_STATED EXERCISE 1:_ Summarize the text on Carti below in two sentences.
_STATED EXERCISE 2:_ According to the text on Carti below, which version of nodejs is required?
_STATED EXERCISE 3:_ Print the text on Carti below from "Carti is a package" up to and including "and discoverable way.".

_TEXT EXTRACT:_

start

Carti is a package manager for Cartesi that enables developers to publish and reuse Cartesi assets such as ROM, RAM and flash drives, as well as organizing those assets into full machine configurations in a shareable and discoverable way.
nodejs v15.x.x or greater
# I recommend using nvm
# https://github.com/nvm-sh/nvm
# example usage: nvm use v15.0.1
# Suggestion to run the entire tutorial install docker
npm install -g @createdreamtech/carti
carti --help
carti version
carti machine install -g --nobundle --nobuild \
https://raw.githubusercontent.com/createdreamtech/carti-default/main/carti-machine-package.json
mkdir carti-example
cd carti-example
carti machine init
cat carti-machine-package.json
carti machine install carti-machine-package.json
as well as a machine-config.lua
For more insights visit the [website](https://cartipkgr.urpkgr.com)

end

_RECORDS:_
start

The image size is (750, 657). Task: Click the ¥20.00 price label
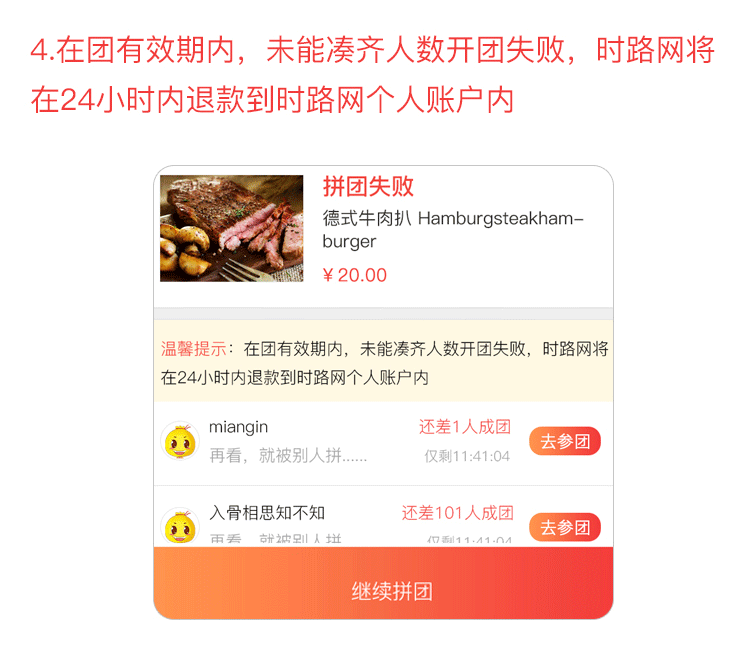[x=354, y=275]
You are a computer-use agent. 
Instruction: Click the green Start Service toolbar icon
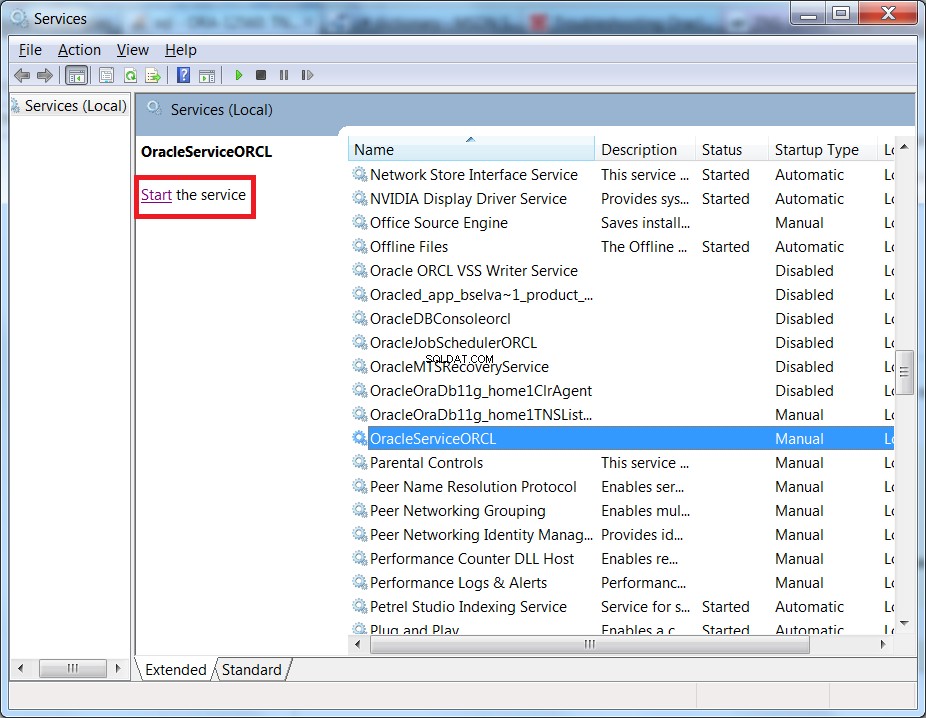click(x=239, y=75)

end

_FINAL ANSWER 1:_ Carti is a package manager for Cartesi that lets developers publish and reuse Cartesi assets such as ROM, RAM and flash drives and organize those assets into full machine configurations that can be shared and discovered. It requires nodejs v15.x.x or greater and is installed with "npm install -g @createdreamtech/carti", after which the steps use commands such as "carti --help", "carti version", "carti machine init" and "carti machine install".

_FINAL ANSWER 2:_ nodejs v15.x.x or greater

_FINAL ANSWER 3:_
Carti is a package manager for Cartesi that enables developers to publish and reuse Cartesi assets such as ROM, RAM and flash drives, as well as organizing those assets into full machine configurations in a shareable and discoverable way.